In my last post about two weeks ago, I was dealing with depression of my own and seeing so much sorrow throughout the RSD community, as well.  Since that time, I have felt your prayers and support take the edge off my own circumstance and I have also seen some new and good things happening within the RSD community; things like the 2nd Annual Hope Over Pain CRPS/RSD Awareness & Research Cookbook get underway, the creation of an RSD comic book, the creation of a magazine, the one year anniversary of Joseph Aquilino's blogtalkradio shows and other awareness projects.  To make a play on words, this gives me "hope over pain".  Thanks for all your prayers and support.  May we all experience grace in our circumstance.  God bless.

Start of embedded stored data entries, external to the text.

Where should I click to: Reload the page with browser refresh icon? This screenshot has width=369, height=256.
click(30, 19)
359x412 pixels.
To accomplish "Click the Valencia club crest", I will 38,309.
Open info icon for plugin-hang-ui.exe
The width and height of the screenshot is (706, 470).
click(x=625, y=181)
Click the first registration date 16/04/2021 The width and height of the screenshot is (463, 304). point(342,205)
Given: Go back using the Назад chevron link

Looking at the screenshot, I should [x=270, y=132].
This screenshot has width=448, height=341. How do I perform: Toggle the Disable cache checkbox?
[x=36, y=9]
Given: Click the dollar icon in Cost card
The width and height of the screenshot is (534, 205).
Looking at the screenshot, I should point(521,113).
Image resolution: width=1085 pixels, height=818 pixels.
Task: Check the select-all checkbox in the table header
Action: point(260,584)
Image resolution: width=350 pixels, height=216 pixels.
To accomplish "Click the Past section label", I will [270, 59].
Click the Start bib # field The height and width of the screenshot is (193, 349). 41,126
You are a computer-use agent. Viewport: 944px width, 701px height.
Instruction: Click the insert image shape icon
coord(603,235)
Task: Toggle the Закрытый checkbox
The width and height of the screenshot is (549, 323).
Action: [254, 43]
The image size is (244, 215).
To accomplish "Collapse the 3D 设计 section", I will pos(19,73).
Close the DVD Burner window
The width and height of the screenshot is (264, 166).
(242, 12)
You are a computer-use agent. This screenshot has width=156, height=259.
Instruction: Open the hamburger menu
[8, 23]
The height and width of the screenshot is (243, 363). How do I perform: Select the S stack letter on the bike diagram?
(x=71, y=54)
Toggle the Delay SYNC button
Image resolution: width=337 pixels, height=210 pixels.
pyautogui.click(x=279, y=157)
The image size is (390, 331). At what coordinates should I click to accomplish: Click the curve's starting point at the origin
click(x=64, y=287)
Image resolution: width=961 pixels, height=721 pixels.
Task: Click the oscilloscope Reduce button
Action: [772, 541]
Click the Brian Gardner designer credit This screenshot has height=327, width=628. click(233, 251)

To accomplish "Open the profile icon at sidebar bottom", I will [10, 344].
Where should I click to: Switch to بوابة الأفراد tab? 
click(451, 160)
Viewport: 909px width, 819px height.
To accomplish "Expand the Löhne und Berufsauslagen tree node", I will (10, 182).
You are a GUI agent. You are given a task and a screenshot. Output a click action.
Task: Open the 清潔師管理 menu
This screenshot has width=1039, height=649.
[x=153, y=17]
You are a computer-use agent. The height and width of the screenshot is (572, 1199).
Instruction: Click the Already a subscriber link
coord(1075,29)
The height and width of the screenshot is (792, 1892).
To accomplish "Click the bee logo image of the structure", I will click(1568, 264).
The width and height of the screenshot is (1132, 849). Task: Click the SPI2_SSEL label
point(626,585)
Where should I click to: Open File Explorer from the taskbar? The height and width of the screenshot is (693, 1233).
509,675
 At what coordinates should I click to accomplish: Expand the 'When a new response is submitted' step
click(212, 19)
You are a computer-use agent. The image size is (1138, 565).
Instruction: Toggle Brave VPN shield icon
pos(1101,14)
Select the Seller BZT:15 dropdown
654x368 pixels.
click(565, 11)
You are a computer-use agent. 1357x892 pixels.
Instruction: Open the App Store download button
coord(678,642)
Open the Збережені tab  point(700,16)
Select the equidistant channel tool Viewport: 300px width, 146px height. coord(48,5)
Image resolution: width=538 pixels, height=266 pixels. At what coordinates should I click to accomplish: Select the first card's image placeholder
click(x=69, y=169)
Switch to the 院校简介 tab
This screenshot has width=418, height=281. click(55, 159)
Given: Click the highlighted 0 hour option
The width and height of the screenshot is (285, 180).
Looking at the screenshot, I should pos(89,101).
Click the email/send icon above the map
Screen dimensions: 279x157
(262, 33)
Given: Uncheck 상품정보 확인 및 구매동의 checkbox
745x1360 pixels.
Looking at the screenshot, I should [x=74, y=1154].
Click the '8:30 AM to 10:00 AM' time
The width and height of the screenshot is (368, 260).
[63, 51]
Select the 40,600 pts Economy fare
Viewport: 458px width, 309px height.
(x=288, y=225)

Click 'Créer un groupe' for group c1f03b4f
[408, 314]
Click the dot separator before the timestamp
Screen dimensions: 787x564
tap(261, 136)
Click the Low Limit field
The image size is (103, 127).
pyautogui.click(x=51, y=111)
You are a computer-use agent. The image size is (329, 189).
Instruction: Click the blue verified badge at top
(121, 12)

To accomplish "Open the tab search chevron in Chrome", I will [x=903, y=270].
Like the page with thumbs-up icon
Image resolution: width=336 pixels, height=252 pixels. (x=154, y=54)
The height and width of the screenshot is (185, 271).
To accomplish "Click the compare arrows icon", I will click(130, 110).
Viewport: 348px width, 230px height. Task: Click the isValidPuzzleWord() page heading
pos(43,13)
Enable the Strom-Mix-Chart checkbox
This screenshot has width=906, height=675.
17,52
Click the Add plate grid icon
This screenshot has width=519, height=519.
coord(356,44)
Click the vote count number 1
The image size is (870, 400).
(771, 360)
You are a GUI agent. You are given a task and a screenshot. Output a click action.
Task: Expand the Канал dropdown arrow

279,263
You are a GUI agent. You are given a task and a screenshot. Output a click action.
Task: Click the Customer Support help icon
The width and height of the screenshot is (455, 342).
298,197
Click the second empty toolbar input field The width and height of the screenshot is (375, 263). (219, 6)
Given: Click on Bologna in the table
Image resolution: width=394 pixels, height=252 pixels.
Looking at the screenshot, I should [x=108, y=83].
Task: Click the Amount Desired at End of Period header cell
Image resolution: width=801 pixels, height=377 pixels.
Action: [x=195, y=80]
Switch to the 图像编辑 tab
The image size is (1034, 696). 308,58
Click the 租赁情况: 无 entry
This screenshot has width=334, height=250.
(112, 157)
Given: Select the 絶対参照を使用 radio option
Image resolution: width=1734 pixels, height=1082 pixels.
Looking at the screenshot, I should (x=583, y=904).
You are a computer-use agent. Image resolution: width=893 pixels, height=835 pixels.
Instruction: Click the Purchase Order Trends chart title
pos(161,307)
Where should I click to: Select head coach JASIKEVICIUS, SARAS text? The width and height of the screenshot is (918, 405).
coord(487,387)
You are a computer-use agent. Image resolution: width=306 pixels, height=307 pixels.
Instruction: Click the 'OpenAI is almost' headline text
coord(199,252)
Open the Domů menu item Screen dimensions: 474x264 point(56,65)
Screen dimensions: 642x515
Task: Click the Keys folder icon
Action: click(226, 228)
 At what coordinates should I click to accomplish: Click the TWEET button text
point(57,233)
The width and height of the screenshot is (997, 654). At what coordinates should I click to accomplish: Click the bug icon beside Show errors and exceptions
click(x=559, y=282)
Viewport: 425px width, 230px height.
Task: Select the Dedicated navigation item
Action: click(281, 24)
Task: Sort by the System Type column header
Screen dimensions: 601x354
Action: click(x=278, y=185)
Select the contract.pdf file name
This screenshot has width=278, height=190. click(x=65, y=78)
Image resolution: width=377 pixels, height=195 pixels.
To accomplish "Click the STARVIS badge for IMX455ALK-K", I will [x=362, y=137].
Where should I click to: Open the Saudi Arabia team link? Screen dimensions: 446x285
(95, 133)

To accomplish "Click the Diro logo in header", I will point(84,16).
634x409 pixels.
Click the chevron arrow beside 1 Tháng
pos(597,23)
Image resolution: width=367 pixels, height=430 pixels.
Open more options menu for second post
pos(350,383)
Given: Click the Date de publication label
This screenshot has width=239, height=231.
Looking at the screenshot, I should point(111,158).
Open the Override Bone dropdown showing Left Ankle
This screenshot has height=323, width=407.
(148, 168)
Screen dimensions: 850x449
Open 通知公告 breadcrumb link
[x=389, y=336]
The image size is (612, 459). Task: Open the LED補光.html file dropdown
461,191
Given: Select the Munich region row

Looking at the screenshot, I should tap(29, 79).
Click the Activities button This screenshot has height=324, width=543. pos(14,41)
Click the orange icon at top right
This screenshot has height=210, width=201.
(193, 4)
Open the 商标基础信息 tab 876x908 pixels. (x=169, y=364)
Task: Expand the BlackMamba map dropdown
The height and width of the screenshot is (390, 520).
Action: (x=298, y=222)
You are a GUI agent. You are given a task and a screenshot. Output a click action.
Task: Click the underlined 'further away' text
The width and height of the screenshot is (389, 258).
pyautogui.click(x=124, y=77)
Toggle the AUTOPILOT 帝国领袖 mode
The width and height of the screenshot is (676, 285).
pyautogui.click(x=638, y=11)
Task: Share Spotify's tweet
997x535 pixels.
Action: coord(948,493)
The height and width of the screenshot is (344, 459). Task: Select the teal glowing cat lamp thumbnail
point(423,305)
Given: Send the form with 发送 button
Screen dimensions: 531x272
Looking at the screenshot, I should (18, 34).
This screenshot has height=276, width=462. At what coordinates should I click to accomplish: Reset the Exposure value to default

Tuesday, February 14, 2012

I don't know if blogging at this time is a good idea as I'm not really in a positive state but there is always positive in anything, if we just shift our focus. So I will endeavor to do that, to shift my focus. I feel depressed right now, for many reasons. Partly, because I haven't gotten back on my meds since the sickness at the first of the year. I keep trying to but they are affecting me adversely, so I'm at a standstill, more-or-less. Also,I think I was unprepared for the progression of the disease and how encompassing it is.I think I've come to see that pain albeit horrific is just part of it. Trouble swallowing, vision loss, muscle atrophy and so much more are new dimensions to deal with. We are all capable of getting depressed, and facing these emotions head-on is actually healthy/therapeutic, but staying in the depression is not healthy.I see such despair in the pain community right now; much more than usual. And I'm here to ask that we would be earnestly praying for each other I know that I fare better when I look at the Lord instead of the circumstance. I pray that when we walk through the fire we would not be burned...Isaiah 43:2
Love to all who are fighting this battle.
Jane G.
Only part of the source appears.